イル・ド・レの塩は、高級エピスリーで購入できますが、ゲランドの塩とカマルグの塩はスーパーで簡単に手に入ります。扱うお店によってパッケージや種類が変わりますので何軒か回って気に入ったものを探すのも楽しいでしょう。

EUが認めた伝統ブランド!高品質の証「IGP」に認定される
IGP (l’indication géographique protégée)とは日本語では地理的表示保護や保護指定地域表示などと訳されます。
I = Indication (アンディカシオン)表示
G = Géographique (ジェオグラフィック)地理
P = Protégée (プロテジェ)保護
その土地の気候や、代々受け継がれてきた伝統的な職人技で作られたものとしてEU(欧州連合)が認めた本物のご当地ブランドというお墨付きのマークです。ゲランドの塩は2012年、イル・ド・レの塩は2023年にこのIGPの認定を受けています。

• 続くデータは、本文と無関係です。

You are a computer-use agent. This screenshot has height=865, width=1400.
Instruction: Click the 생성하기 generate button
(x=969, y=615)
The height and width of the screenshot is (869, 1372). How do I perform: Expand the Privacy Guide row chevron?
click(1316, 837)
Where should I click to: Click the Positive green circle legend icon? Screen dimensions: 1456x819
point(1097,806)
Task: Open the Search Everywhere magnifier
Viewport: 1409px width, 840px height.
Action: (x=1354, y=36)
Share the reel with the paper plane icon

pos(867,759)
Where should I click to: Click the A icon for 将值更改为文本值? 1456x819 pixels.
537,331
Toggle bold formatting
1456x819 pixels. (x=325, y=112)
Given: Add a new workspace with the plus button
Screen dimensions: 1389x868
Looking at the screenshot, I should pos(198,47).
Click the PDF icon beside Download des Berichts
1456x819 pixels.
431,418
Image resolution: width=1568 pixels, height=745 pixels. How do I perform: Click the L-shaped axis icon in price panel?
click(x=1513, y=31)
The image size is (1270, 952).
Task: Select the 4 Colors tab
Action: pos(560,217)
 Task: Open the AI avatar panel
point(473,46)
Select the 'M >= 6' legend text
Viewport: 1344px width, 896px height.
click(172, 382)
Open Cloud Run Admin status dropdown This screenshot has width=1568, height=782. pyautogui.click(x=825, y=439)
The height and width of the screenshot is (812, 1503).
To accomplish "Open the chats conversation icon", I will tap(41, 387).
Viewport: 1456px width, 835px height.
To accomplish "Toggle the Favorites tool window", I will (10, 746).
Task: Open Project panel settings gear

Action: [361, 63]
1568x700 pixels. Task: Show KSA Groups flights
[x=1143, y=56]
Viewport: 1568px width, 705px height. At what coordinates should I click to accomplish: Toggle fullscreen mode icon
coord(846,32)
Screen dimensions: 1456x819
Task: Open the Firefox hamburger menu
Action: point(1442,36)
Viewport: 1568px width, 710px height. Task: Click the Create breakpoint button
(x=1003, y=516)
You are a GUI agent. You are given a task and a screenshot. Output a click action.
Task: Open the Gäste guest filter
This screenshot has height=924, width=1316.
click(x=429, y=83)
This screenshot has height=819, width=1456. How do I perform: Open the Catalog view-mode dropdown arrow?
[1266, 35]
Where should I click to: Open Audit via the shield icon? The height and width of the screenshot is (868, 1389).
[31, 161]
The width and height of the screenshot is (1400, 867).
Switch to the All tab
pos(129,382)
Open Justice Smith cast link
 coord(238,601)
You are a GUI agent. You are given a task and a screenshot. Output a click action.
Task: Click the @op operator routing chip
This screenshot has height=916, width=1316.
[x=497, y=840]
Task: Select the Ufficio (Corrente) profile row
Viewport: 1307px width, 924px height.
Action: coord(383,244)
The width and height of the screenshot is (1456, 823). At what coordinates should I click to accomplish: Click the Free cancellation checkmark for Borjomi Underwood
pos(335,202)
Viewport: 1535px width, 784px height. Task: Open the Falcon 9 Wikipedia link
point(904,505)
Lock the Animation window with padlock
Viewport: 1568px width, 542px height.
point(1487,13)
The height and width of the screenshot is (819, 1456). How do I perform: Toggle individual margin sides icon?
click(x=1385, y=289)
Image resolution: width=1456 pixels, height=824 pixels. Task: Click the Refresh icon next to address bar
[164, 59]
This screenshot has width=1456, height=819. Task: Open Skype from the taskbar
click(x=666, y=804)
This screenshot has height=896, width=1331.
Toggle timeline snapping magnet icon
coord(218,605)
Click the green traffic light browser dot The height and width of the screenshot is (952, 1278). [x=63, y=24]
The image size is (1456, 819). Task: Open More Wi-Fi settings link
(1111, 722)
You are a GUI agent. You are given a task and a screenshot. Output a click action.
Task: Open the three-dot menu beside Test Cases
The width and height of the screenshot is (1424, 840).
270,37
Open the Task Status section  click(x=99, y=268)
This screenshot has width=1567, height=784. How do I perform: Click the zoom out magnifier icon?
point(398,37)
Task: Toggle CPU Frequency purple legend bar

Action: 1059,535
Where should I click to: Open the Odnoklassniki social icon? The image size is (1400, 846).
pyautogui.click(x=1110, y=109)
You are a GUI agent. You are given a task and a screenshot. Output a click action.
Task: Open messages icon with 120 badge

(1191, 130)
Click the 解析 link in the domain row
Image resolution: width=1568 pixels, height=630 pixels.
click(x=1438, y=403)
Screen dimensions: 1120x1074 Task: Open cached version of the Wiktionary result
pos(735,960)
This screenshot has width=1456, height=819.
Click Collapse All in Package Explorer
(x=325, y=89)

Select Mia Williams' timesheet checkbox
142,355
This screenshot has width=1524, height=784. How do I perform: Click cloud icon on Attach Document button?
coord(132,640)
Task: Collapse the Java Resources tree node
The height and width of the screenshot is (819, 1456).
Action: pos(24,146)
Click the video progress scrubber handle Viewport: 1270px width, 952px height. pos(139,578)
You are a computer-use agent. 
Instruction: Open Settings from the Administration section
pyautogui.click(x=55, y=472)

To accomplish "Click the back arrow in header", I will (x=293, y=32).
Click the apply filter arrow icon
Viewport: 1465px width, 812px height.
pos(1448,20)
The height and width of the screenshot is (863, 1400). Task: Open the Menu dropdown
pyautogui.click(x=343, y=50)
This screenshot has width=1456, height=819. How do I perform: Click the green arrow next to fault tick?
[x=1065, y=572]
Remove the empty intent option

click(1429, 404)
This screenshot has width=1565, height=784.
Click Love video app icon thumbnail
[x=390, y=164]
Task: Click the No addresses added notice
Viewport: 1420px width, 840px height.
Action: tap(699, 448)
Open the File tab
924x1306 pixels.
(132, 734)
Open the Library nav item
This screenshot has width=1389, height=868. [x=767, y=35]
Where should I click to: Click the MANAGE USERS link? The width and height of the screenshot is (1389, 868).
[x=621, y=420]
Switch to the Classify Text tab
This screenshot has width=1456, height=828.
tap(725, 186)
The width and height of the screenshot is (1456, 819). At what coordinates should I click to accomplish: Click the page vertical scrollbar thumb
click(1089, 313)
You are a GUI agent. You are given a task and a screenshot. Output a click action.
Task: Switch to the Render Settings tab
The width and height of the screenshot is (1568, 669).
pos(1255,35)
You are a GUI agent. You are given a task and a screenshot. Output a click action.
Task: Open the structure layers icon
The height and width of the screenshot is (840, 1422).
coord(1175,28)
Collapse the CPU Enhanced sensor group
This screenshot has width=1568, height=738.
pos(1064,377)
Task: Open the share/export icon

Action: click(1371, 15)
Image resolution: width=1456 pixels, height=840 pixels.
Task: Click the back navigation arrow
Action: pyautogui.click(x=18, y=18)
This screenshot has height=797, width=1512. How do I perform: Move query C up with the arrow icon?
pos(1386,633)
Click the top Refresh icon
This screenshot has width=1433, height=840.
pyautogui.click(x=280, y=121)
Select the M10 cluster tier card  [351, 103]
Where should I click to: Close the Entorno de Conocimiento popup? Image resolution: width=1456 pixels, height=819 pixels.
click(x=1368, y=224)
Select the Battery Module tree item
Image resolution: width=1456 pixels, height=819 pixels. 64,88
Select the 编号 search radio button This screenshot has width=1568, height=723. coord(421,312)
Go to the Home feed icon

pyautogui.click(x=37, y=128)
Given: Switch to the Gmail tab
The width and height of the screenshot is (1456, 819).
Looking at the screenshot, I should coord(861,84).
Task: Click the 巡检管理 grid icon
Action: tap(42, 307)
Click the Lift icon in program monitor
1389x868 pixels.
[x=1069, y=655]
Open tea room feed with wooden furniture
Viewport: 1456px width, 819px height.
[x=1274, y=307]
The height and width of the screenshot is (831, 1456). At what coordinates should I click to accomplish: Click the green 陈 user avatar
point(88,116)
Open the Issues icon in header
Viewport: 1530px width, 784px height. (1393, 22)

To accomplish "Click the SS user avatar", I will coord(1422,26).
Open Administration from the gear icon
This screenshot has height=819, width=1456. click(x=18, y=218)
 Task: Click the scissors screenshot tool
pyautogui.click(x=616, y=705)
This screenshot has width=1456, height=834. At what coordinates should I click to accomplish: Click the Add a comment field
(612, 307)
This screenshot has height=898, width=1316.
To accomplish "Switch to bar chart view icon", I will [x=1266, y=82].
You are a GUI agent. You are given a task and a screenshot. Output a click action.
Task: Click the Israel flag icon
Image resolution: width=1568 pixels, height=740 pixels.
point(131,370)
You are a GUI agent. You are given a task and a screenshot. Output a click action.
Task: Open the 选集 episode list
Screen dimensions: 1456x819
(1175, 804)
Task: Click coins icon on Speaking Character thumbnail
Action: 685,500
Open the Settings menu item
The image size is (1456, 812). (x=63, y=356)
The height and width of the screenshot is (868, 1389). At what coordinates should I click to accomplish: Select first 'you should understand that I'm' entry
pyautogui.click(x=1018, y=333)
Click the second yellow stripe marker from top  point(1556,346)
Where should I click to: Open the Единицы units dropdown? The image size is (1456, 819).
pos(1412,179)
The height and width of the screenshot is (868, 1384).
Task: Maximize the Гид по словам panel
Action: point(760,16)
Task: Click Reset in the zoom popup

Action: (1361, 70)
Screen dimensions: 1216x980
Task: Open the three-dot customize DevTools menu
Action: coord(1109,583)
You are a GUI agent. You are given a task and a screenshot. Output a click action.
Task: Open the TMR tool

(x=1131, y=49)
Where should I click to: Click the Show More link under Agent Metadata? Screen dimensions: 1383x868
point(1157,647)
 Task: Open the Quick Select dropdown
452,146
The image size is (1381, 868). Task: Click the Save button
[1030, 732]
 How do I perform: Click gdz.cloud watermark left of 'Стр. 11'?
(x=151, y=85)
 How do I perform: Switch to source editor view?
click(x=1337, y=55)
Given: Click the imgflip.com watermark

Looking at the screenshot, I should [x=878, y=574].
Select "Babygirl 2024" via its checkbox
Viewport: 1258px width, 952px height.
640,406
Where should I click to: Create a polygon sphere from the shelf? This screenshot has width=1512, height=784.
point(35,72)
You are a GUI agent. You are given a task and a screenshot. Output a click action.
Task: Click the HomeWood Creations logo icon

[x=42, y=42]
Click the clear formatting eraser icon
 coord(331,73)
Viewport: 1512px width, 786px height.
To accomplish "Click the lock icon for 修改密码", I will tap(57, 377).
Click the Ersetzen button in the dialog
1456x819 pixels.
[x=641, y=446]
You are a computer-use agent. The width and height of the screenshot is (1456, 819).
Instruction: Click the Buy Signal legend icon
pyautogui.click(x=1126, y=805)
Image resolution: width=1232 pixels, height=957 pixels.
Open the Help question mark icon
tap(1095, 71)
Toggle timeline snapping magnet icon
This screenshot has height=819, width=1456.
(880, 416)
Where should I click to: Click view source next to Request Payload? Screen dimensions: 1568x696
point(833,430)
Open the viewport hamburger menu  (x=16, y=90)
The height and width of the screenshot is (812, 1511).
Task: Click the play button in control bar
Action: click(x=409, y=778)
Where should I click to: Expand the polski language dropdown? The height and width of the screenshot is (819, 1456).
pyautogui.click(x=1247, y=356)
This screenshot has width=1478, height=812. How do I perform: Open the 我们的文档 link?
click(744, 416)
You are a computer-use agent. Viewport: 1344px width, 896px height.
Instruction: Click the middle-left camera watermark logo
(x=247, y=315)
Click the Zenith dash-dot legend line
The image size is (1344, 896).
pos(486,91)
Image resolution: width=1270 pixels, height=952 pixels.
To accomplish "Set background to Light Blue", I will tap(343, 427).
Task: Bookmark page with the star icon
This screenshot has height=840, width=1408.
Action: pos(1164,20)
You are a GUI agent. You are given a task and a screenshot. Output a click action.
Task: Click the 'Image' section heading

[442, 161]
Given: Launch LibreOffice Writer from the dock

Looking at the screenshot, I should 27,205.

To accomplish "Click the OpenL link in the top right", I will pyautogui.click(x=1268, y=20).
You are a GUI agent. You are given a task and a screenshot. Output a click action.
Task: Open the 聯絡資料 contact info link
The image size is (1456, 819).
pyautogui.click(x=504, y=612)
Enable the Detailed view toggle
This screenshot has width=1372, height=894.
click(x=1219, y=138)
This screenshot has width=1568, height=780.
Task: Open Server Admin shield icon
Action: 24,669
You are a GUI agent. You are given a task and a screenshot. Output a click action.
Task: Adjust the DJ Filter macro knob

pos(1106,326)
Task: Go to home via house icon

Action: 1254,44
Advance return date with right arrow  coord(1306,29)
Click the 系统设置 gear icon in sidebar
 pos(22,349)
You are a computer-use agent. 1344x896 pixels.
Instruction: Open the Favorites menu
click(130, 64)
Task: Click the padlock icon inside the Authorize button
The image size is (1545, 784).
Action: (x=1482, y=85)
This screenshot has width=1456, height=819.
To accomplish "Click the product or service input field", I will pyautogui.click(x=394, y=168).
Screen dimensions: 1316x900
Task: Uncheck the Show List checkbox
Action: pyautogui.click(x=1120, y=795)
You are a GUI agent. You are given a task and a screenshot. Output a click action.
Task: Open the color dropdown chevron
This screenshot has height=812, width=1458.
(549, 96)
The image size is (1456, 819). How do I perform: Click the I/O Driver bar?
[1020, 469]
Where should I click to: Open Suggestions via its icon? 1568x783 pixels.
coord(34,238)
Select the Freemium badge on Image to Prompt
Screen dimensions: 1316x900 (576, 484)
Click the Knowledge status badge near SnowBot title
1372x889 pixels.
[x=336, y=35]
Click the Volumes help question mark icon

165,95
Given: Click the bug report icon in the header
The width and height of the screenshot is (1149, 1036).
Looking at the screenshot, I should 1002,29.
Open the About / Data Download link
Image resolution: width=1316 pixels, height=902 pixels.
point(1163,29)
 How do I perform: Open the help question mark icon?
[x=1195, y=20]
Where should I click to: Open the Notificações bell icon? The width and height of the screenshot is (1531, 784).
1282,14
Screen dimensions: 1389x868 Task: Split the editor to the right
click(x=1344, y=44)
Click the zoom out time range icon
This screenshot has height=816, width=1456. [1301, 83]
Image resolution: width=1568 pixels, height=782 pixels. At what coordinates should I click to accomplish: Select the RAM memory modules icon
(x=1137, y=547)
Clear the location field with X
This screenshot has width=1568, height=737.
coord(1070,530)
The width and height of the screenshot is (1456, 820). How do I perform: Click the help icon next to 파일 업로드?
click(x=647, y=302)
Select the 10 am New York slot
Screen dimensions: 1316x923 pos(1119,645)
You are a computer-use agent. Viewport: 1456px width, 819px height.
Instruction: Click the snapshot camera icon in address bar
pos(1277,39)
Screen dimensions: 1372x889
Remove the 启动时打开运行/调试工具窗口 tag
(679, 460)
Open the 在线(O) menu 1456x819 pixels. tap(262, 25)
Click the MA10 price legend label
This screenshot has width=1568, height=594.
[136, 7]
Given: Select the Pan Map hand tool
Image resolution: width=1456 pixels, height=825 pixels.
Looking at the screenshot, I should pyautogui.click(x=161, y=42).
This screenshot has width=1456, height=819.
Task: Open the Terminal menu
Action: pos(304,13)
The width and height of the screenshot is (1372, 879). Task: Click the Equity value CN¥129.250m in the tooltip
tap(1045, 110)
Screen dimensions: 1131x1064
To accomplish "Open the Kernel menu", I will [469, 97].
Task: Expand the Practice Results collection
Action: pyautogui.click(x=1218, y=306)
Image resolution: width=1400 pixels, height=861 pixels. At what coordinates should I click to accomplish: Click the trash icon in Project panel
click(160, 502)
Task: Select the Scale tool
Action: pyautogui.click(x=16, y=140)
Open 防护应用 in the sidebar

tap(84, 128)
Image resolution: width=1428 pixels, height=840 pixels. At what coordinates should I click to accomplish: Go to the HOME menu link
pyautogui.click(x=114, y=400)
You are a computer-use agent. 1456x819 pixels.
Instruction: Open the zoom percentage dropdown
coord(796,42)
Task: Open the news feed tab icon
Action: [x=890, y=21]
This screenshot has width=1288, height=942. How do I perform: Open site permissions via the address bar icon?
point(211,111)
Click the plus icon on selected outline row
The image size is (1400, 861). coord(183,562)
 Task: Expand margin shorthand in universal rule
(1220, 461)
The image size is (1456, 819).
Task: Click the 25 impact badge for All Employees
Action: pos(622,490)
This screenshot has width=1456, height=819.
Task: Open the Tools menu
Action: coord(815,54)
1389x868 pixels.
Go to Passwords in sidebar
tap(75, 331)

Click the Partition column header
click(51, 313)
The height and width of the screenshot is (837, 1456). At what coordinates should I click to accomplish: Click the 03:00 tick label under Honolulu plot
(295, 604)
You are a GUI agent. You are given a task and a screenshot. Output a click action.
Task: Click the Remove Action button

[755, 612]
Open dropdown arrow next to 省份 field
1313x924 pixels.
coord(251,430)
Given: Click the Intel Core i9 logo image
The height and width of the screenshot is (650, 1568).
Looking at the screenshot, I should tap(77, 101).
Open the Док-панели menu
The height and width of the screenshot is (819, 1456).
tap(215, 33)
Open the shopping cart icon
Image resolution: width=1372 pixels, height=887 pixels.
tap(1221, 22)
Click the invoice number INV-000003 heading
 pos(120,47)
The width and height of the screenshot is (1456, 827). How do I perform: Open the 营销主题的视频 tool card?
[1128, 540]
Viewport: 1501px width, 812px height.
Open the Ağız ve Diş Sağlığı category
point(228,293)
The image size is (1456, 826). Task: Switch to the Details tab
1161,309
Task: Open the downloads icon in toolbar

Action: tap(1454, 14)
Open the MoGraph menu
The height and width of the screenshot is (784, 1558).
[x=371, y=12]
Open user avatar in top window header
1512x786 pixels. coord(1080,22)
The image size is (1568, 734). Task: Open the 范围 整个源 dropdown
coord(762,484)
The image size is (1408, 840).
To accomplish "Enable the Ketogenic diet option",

消費者にとって、このIGP認定によって偽物にだまされず安心してこれらの塩を堪能できるのは大きなメリットです。高品質な塩でありながら、物価高のフランスでもまだまだ日常的に使える手頃な価格帯で手に入るのは嬉しい限りです。
シェフやパティシエの多くは、これらの塩を作る際に塩田の表面に浮かび上がる白い結晶である塩の花(フルール・ド・セル/fleur de sel)を味のアクセントとして活用しています。口に入れた時のガリっとした食感、そしてその塩1粒1粒にぎっしり詰まったうまみ。このしっかりしたした味わいを活かすために調理の最後の仕上げに、パラっと振りかける使い方が好まれています。
魚、肉、野菜以外にもバター、キャラメル、チョコレートといったデザートなどとの組み合わせも抜群。日本でも、塩バターキャラメルは甘さと絶妙な塩加減がクセになる美味しさで有名ですよね。
粗塩、細塩、塩の花、どれも活用の幅は広いですが、塩のうまみを楽しみたいという方には塩の花をお勧めします。シンプルな素材のうまみを塩がぎゅっと引き出してくれますよ。
太陽の恵みたっぷり!エスプレット唐辛子

私とエスプレット唐辛子 ( le piment d’Espelette) との出会いは、友人からプレゼントにもらった小瓶でした。私が頂いたものには、バスクベレー帽をかぶった生産者とみられる笑顔のおじいさんと真っ赤な唐辛子の写真が付いていて、とても印象に残っています。
エスプレット唐辛子は小瓶に入っていることが多く、その中のパウダーは鮮やかなレッドオレンジ、味はマイルドで辛さは黒胡椒と同じレベルといわれています。
AOP認定のエスプレット唐辛子
AOP (l’appellation d’origine protégée) 日本語では 原産地呼称保護や原産地呼称統制と呼ばれています。
A = Appellation(アぺラシオン)呼称
O = Origine(オリジン)原産地
P = Protégée (プロテジェ)保護
2000年以降、エスプレット唐辛子はAOP(原産地呼称保護)の仲間入り。
製品のクオリティを保証するため、栽培や加工を行う地理的区域、苗を植える時期、さらには使用できる農薬にいたるまで細かく規定されており、その条件をクリアしたものがAOPラベル認定をもらえます。これは先ほど紹介したIGPと同じくEU(欧州連合)が認めた信頼の証です。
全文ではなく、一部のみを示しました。